The basics of credit

Nick Yaloff

Questions to answer

Section 1

  • What is credit: Credit is when get money to pay for goods and services, and then you pay that money back in the future.
  • What are the forms of credit: There are many forms credit, each changing your credit report and credit score.
  1. Non-revolving credit: Non-revolving lines of credit are also known as installment agreements. This type of account requires you to pay a fixed monthly amount.
  2. Revolving credit: Monthly payments on revolving lines of credit, such as credit and department store cards, fluctuate based on how much credit you have used and how much you choose to pay off each month.
  3. Secured credit: Secured credit refers to loans secured by an asset, such as your home or car. This type of credit is considered a safer risk on behalf of lenders.
  4. Unsecured credit: Unsecured credit, in contrast, does not involve putting down collateral to obtain financial resources. This type of debt typically refers to credit and retail cards.
  • What costs are associated with credit: Consumers use their credit cards to buy every day use items, clothes, food, and rent or mortgage for shelter. Remember that in the end, you still have to pay back the money you spent.
  • What determines if someone gets credit and how much they get: It mainly depends on the loaner, if they see you as trustworthy, and if you have a good interest, for new comes in the credit business, the lenders usually give you a small money cap, so that you can't spend more than that specific amount. If loaners think your creditworthy, they will give you a credit card.

Section 2

  • Credit report: Credit report is a factual record of your credit activities. It reports all your credit accounts and outstanding loans, the balances on your credit cards and loans, and your bill paying history. Every consumer has to have a credit report due to the laws and regulations.
  • Credit score: A credit score is a number that represents your calculated measure of credit risk. Your credit score is the result of a complex mathematical formula that takes into account numerous factors in your credit history.

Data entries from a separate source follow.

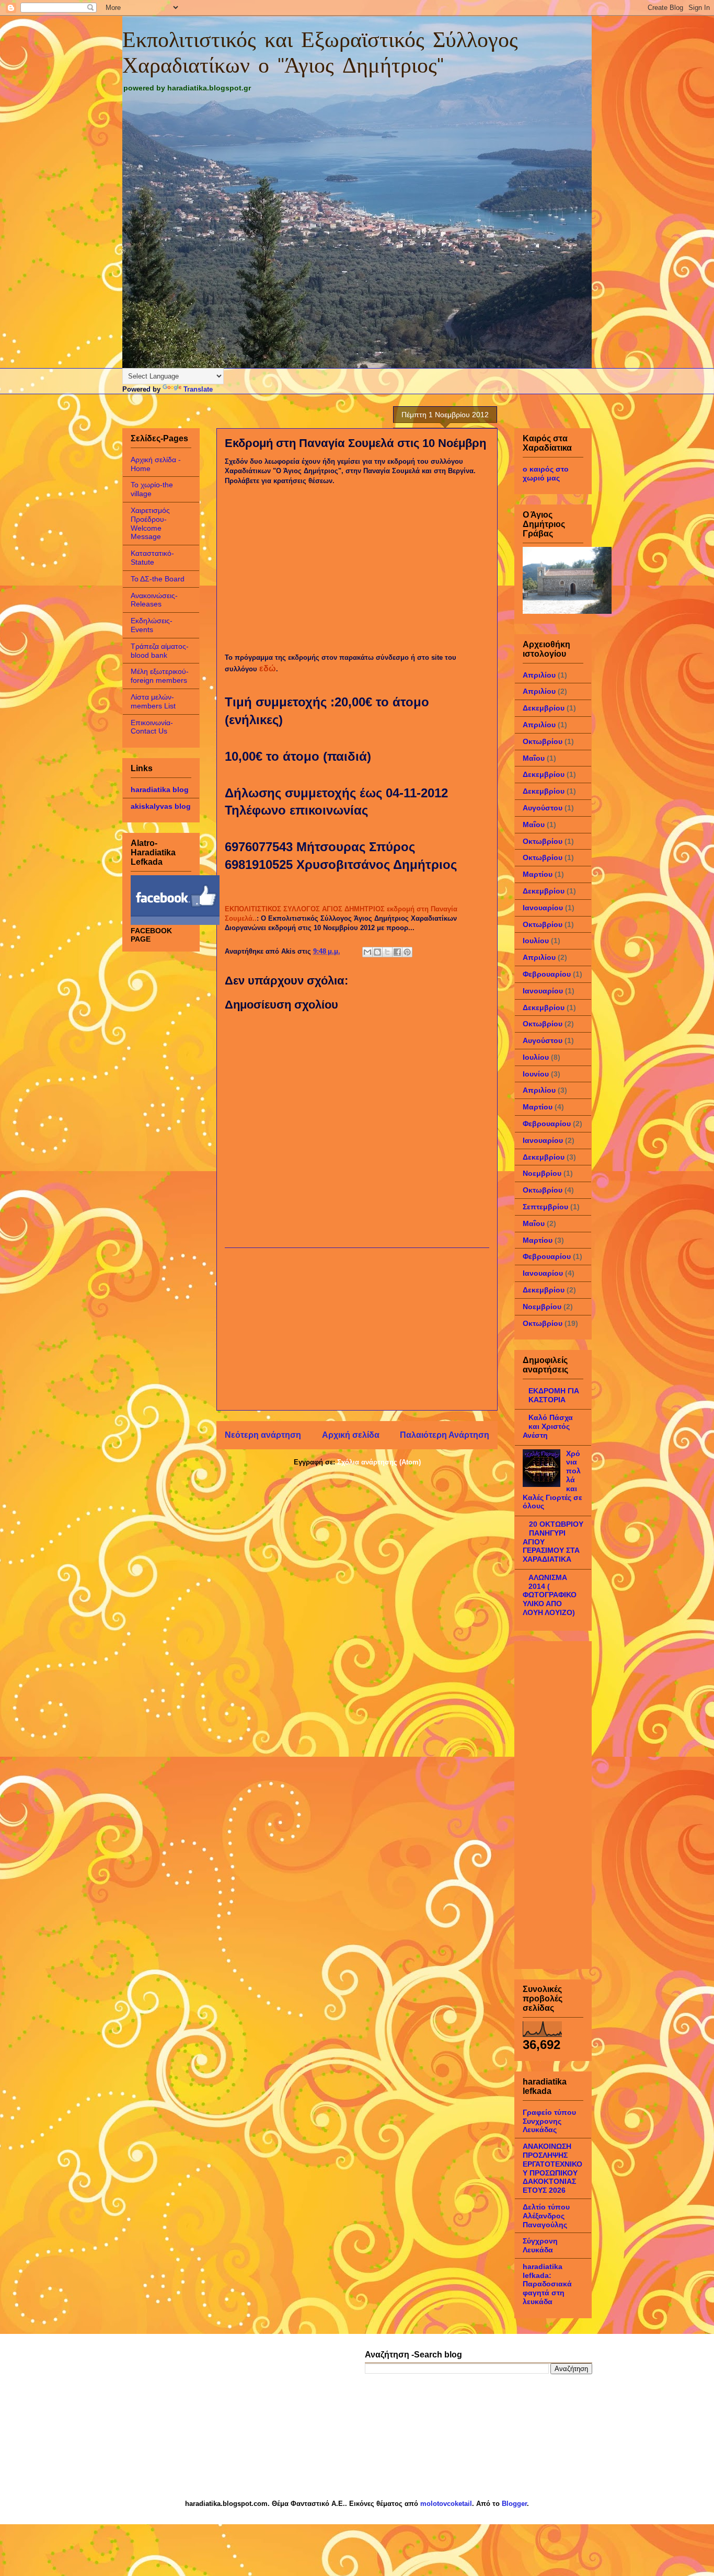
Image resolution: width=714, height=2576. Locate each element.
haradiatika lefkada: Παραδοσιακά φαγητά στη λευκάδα (547, 2284)
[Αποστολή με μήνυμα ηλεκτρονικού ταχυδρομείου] (367, 952)
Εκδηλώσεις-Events (151, 625)
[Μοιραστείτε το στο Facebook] (397, 952)
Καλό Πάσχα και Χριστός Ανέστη (548, 1426)
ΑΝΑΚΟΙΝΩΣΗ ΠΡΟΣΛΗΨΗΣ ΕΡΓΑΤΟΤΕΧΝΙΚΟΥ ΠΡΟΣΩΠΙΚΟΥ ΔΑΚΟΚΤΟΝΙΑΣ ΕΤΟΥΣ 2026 (552, 2168)
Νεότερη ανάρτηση (263, 1434)
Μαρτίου (537, 874)
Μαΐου (534, 758)
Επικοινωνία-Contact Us (152, 727)
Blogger (514, 2504)
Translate (198, 389)
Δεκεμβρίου (544, 708)
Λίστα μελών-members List (153, 701)
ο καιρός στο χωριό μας (546, 473)
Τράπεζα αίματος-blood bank (160, 650)
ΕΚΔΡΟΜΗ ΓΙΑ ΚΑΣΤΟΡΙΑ (553, 1395)
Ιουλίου (536, 940)
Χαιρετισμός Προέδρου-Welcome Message (150, 523)
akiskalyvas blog (161, 806)
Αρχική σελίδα (350, 1434)
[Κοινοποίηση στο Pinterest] (407, 952)
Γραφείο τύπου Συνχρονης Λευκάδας (549, 2121)
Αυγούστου (542, 808)
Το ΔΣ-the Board (158, 579)
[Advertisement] (357, 1329)
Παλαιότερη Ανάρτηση (444, 1434)
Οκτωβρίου (542, 741)
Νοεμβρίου (542, 1173)
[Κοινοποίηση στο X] (387, 952)
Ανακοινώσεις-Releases (154, 600)
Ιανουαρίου (543, 907)
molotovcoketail (446, 2504)
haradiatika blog (160, 789)
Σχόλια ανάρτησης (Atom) (379, 1462)
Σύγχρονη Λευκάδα (540, 2245)
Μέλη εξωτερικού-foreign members (160, 675)
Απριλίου (539, 675)
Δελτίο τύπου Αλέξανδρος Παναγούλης (546, 2216)
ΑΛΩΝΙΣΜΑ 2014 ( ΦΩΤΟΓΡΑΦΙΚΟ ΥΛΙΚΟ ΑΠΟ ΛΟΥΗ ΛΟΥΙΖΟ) (550, 1595)
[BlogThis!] (377, 952)
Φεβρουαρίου (547, 974)
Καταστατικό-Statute (152, 557)
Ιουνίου (536, 1074)
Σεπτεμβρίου (545, 1207)
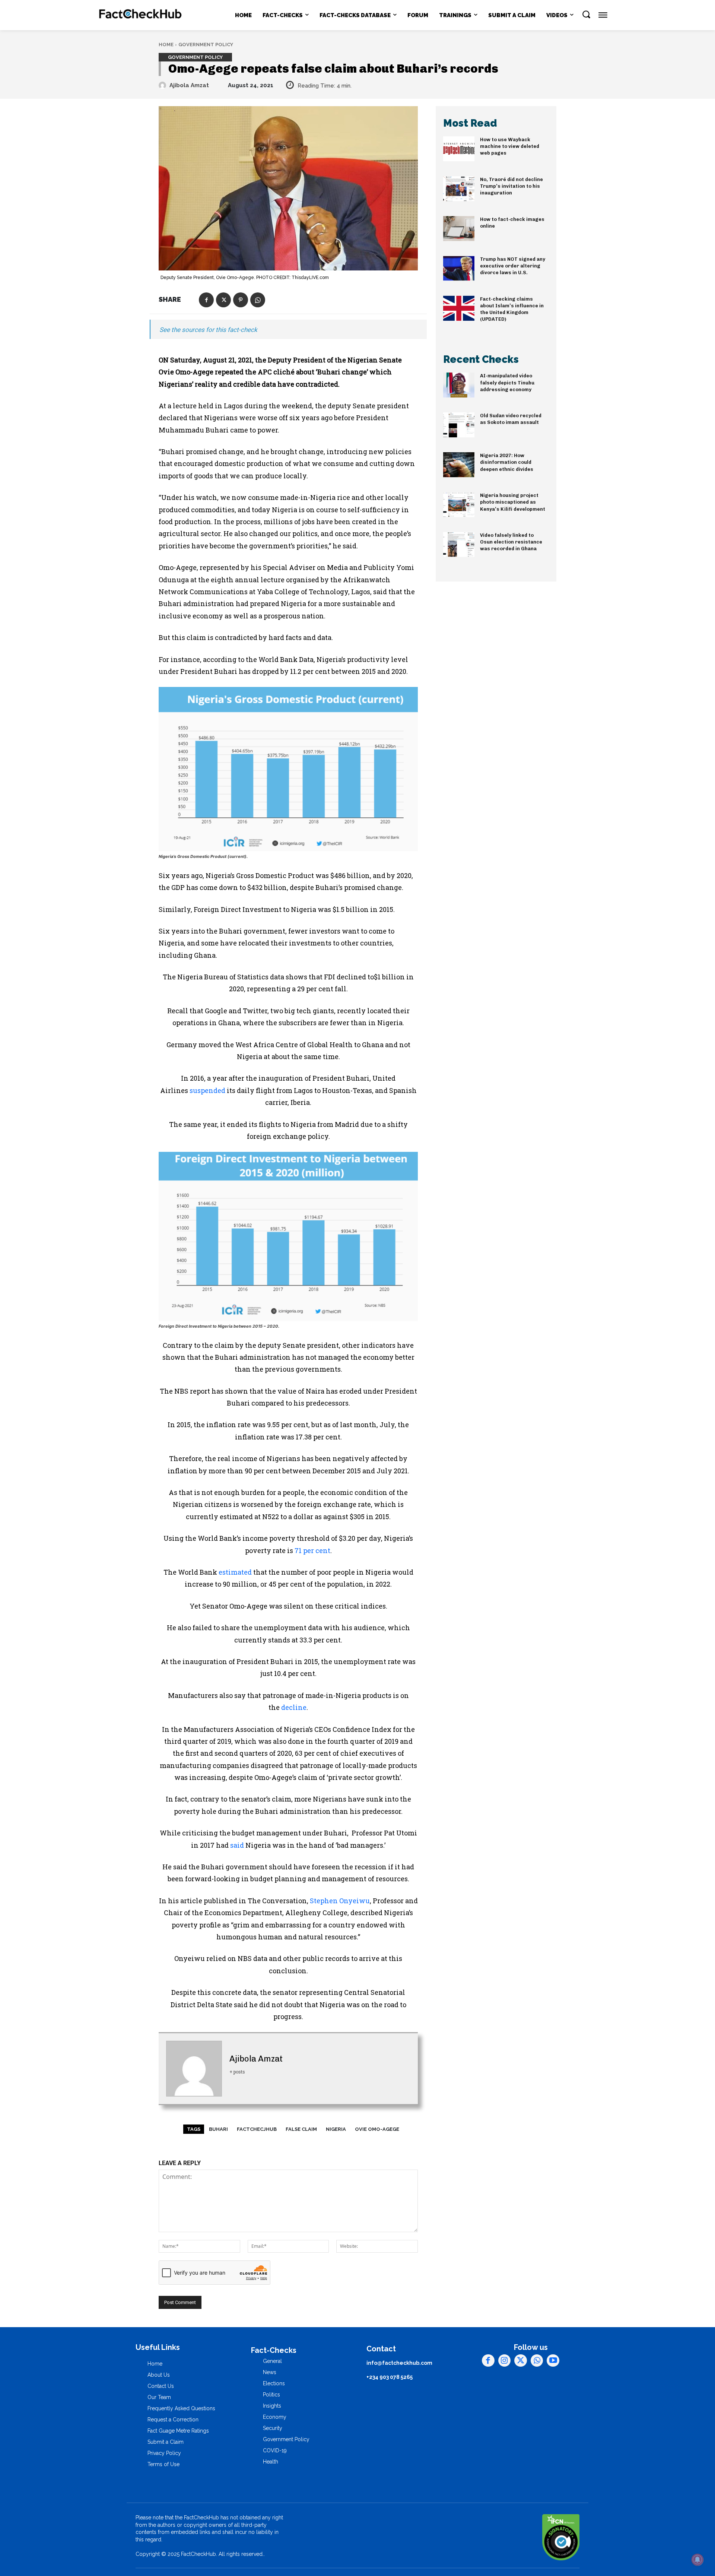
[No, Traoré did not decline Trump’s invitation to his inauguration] (458, 188)
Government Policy (205, 44)
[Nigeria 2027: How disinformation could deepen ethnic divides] (458, 464)
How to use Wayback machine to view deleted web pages (509, 146)
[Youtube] (553, 2360)
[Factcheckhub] (140, 15)
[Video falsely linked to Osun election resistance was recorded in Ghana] (458, 544)
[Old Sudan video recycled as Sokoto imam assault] (458, 424)
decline (293, 1707)
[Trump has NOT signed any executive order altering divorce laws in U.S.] (458, 268)
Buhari (218, 2129)
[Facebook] (206, 299)
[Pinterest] (240, 299)
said (237, 1845)
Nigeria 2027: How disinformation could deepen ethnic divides (506, 462)
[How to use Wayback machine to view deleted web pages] (458, 148)
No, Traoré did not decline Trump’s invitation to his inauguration (511, 186)
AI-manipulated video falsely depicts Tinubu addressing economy (507, 382)
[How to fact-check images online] (458, 228)
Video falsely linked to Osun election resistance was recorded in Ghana (511, 541)
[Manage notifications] (697, 2560)
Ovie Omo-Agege (377, 2129)
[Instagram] (504, 2360)
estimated (235, 1572)
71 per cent (312, 1550)
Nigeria (336, 2129)
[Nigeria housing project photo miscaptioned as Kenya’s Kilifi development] (458, 504)
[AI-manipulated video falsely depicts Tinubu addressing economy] (458, 385)
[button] (586, 14)
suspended (207, 1090)
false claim (301, 2129)
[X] (223, 299)
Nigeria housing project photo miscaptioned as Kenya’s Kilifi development (512, 501)
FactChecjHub (257, 2129)
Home (166, 44)
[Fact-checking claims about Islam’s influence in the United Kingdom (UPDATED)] (458, 308)
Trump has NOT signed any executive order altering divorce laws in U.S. (512, 265)
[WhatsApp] (257, 299)
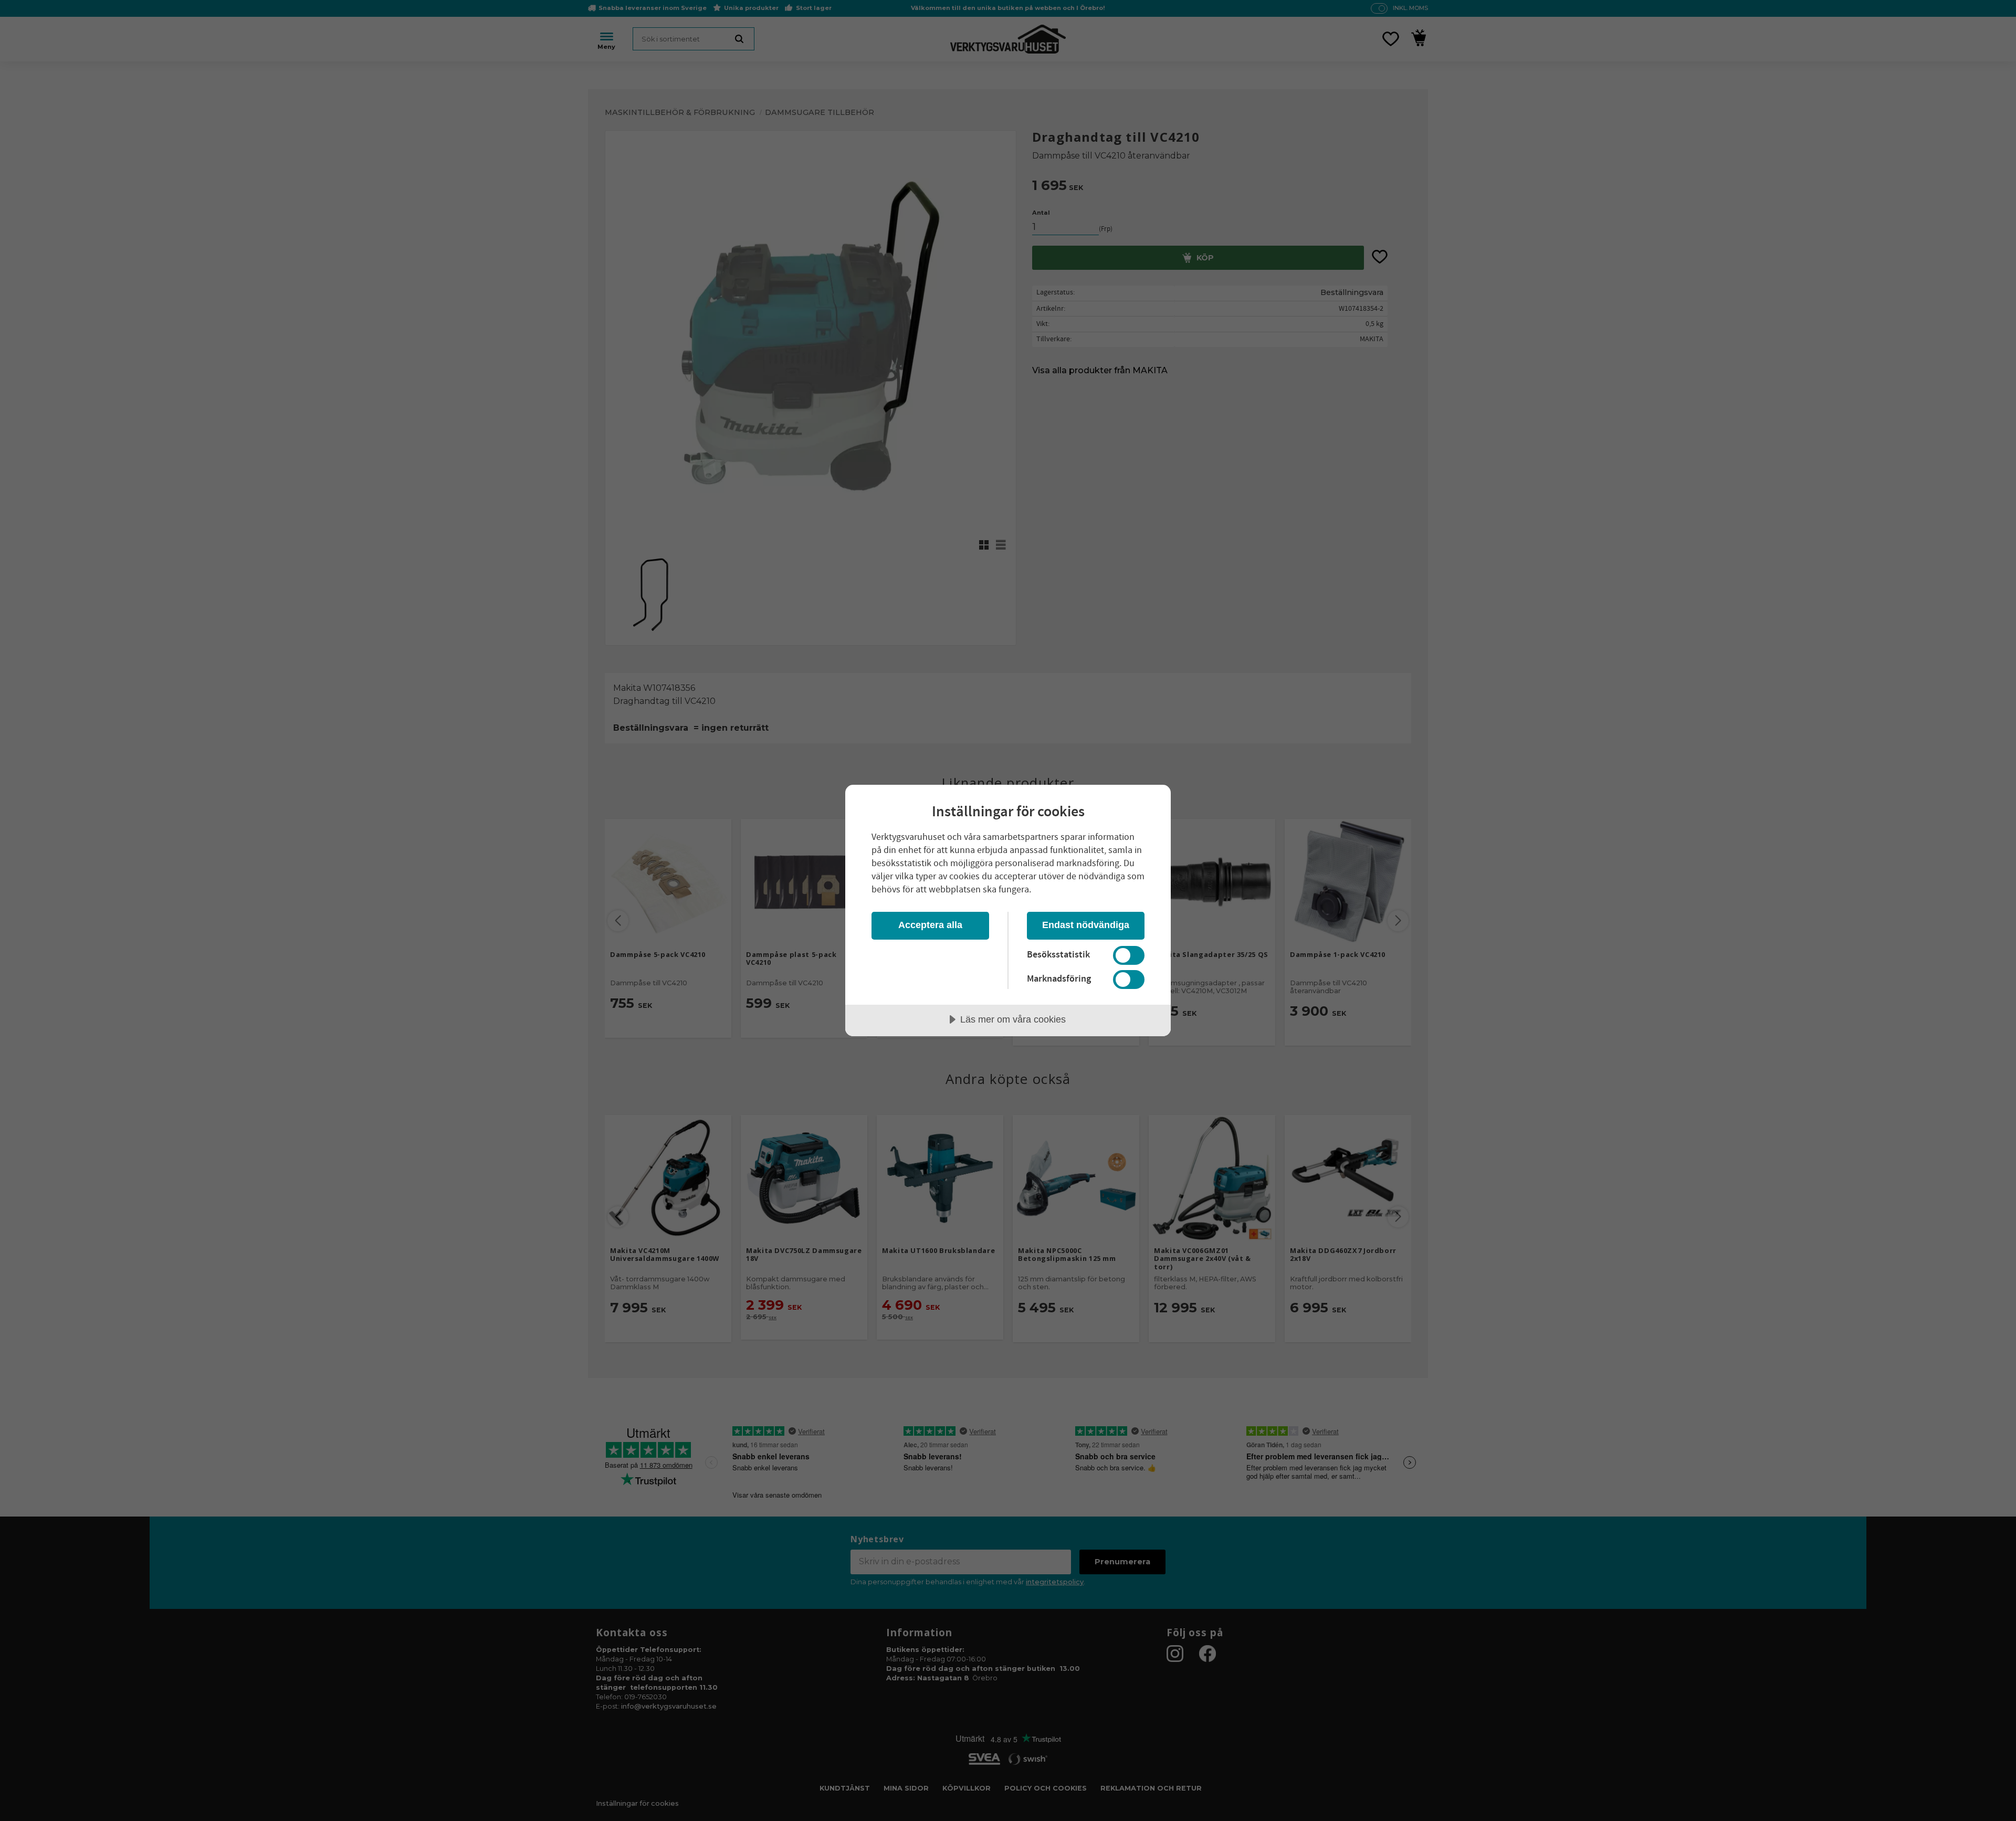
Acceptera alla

As a consumer, you always want to have a high credit score, having a low credit score can be caused by excessive purchasing and multiple credit cards.
  • Lender: Typically a bank or other business agency, lenders "lend" money to consumers in the hope that the consumers will pay them in the future.

Section 3

  • What is a credit card: In simple context, a credit card is a piece of plastic that you get from a lender, you swipe this to pay for an item instead of paying with cash, in the end though you have to pay your annual fee, if your late on your payment, you have to pay penalty fee's.
  • Where can you use credit cards: Now a days, you can use credit cards pretty much everywhere, grocery stores, gas stations, ATM's, clothing stores, and many other convenience stores.
  • Benefits and costs of using a credit card: With everything in this world, there are always pros and cons, the benefits of using a credit card is that you don't have to carry cash with you, your money is completely secured and insured, some of the cons like late fee's and over-the-limit fees balance it though.

Section 4

  • Tips to stay out of credit card debt
  1. Try to limit the money you put on the card cause don't forget you have to pay that money back in the future.
  2. Limit the amount of credit cards you have, it will give you a higher credit score, and you won't have to worry about some many credit cards.
  3. Keep up to date with your credit report, make sure everything checks in to prevent over charging and theft
  4. Don't be stupid when it comes to credit, pay your bills to ensure no penalty charges, and make sure to pay them on time.